FYI, while I have no firsthand experience with Ping, various customers have told me good things about their products, attitude and responsiveness.  To me that’s the litmus test.

Cyberspace needs a whole range of players innovating around digital identity.  We’re lucky to have Ping in the equation.

One of the significant questions being posed is whether you need to hire a busload of engineers to deploy federation and identity management.  Sun’s video takes it as a given that this is the case, but if I were a customer I would head for the hills when I saw the big Sun bus coming for me.


Sun't attack ad

A meaningful identity metasystem, something capable of providing an identity layer for the internet, must be based on commercial off the shelf products that can be deployed by any system administrator.  Ping Identity is pushing the envelope in this area, as are a number of us.  Our goal is achieving ubiquity, not the renting out of consultants.

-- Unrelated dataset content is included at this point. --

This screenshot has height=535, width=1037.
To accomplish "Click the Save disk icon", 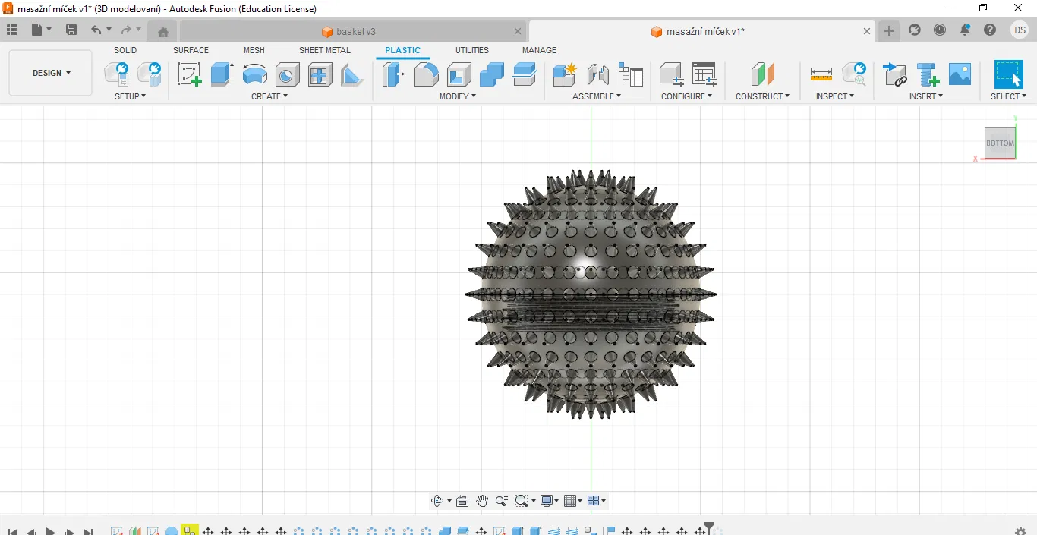I will click(71, 30).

Beyond the technical issues, we need to work as an industry towards “federation boilerplates” and a legal framework that drives the cost of creating virtual organizations to zero.

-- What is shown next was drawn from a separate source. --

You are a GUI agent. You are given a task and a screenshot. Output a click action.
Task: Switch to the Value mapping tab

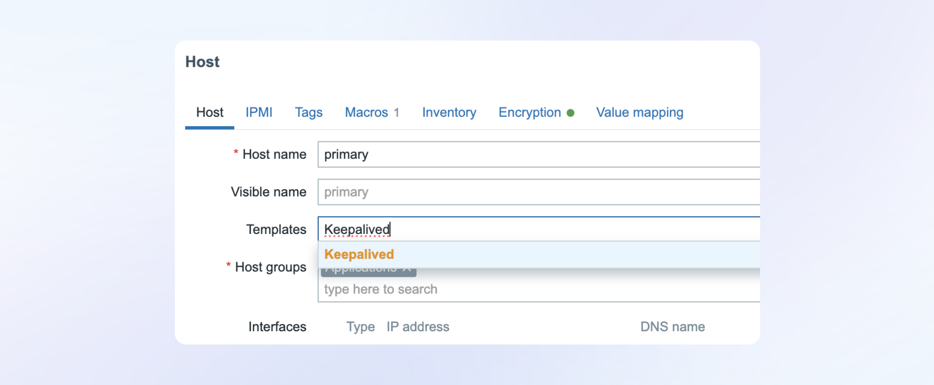tap(640, 112)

Since identity requires all of us to interoperate, I think people should hold off on attack ads and concentrate on expanding the market. 

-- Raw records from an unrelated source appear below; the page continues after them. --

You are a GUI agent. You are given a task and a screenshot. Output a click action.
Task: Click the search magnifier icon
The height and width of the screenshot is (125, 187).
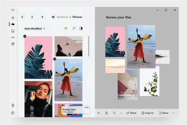[74, 28]
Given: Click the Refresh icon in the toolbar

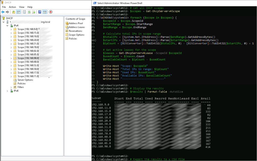Looking at the screenshot, I should (29, 12).
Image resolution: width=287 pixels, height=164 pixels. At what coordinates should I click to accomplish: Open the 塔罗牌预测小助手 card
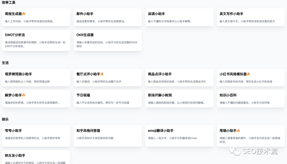(x=36, y=77)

I don’t normally criticize any of the identity players for their strategy, but I sure would like to see Sun go after the 99.9% of organizations with no federation framework rather than turning on Ping and its successes.

This having been said, Ping doesn’t need me to come to its defense.  Its fearless leader, Andre Durand, responded with a hilarious video called The Epic Battle: 72 VS 35,000, that blows the original Sun video right out of the water.  Don’t miss it.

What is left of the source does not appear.